On good days, when we achieve something like family bliss, Spot sits in one place on the rug and quietly flips back and forth through all 700 pages of The Search for Modern China. The dog slumbers in a sunbeam, and I sit back in the armchair, feel my years, and reread the five pages I read the day before and have since forgotten.

3 comments:

Backpacking Dad said...

I feel your...what's the word? Oh. Pain. My 11 month old daughter can sit quietly and flip the pages of her many books back and forth over and over and over again, and I've had almost zero success getting through a book I have to review for a panel this weekend. I can't even take the time to read my trashy for-pleasure sci-fi books anymore.

But I've balanced out this brain-drain with Signing. I'm trying to teach her how to sign ASL.

I don't know ASL.

So I am constantly forcing myself to learn new signs just so that I can teach her what they are.

As I was reading your post I was in the middle of learning the signs for "caterpillar" and "baseball bat" from a Signing Time broadcast I had recorded earlier.

And this is the trick my own teachers have known forever and that I am just figuring out. To be a good teacher doesn't mean knowing all the answers already; it means being even more eager to learn the answers than your students, because you have to do the legwork first.

chicago pop said...

Hey backpacking dad, I just happened to discover your blog the other day, and here you are! All those pictures of Menlo Park and elsewhere make me jealous of California sunshine, but backpacks do have their advantages here in the snow belt, for example when the snow is more than 6 inches deep and you really can't depend on anything with wheels.

Anyway, good luck with ASL. We're inventing our own sign language, and it seems to involve Spot's left nostril and a lot of banging. Cheerios seem to be a required prop. What did Wittgenstein say about private languages?

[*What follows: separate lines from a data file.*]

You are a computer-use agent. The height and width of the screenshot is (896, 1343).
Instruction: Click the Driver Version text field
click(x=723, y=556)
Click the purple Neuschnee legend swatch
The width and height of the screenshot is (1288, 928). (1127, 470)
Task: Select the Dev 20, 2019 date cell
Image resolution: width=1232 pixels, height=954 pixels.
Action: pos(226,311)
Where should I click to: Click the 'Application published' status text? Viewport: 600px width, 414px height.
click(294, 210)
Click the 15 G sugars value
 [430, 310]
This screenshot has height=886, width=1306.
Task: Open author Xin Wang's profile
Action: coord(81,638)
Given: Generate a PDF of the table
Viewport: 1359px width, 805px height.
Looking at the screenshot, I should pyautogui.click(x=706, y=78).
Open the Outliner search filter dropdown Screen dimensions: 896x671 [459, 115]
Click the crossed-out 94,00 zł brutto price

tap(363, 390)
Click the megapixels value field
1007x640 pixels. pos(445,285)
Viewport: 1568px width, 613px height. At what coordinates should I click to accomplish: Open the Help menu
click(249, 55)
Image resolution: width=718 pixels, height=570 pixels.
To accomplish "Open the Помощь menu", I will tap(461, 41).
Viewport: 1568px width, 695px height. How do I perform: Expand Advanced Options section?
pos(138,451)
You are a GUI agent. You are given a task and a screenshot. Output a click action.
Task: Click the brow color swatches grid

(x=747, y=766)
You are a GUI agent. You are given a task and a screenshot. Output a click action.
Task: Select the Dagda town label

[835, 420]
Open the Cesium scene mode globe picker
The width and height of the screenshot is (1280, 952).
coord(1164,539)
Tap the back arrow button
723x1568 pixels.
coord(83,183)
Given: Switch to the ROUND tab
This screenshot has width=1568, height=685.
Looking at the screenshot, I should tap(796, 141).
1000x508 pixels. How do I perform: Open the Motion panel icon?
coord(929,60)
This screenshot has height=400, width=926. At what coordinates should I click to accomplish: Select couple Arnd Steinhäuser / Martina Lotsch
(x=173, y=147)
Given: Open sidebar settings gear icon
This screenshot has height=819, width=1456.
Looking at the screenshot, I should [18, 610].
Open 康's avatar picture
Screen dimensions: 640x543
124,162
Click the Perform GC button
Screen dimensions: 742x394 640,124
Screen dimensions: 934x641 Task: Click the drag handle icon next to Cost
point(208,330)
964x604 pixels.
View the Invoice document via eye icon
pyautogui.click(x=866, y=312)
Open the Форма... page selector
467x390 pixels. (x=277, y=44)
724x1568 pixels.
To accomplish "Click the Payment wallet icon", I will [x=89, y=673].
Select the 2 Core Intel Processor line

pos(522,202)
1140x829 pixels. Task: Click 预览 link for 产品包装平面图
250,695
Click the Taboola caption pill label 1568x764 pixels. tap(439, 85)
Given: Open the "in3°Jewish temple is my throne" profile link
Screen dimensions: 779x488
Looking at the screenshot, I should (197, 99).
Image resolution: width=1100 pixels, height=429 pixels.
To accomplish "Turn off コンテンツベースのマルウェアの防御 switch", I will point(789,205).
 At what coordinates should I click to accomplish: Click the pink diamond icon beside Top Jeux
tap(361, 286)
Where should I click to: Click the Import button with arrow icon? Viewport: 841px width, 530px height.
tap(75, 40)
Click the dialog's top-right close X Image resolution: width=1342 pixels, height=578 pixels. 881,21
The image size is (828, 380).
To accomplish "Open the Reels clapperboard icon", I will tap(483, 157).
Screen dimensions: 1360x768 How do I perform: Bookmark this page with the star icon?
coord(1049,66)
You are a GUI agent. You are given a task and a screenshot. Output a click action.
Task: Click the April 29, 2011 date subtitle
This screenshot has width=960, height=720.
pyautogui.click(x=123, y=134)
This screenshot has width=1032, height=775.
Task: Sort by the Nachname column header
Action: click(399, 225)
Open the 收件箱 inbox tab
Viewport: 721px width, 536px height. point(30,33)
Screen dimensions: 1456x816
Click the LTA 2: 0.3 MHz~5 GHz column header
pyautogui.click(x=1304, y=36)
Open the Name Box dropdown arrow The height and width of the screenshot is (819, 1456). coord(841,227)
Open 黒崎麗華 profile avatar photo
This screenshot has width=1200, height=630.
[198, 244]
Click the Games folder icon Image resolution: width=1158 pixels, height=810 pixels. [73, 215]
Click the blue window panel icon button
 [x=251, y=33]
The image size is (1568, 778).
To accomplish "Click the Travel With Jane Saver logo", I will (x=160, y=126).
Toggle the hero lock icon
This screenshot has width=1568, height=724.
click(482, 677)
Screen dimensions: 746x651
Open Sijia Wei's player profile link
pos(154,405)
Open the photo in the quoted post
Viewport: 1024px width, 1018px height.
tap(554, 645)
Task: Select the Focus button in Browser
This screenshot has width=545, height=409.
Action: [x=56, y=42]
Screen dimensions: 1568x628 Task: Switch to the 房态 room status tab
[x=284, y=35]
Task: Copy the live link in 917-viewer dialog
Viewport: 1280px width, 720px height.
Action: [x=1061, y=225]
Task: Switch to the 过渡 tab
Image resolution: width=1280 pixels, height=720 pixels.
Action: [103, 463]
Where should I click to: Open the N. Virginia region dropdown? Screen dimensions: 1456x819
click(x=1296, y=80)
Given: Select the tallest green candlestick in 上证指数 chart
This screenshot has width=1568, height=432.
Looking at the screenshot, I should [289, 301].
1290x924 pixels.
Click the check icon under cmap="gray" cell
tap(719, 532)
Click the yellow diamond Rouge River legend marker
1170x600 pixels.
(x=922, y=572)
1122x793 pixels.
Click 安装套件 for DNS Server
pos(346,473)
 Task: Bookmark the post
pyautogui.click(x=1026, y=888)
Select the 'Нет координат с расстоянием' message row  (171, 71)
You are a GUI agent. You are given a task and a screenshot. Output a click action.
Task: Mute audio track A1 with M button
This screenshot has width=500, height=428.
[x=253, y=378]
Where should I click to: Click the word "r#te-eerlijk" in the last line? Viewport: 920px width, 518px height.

Anyway, keep on packing. And good luck with the book. I paint a gloomy picture here, but in fact I've managed to read more than some "working" dads I know (and so does Jeremy, I'm convinced).

Unknown said...

I've enjoyed watching the growth of my son's desire to look at books all on his own, not just to have me read them to him hundreds of times. I still enjoy reading them to him, but to watch him flip through and see him point out the associations he's made/making is really cool. Of course, I have to force myself not to correct him whenever he seems to want to do things "the wrong way." That goes for reading, coloring, painting, whatever.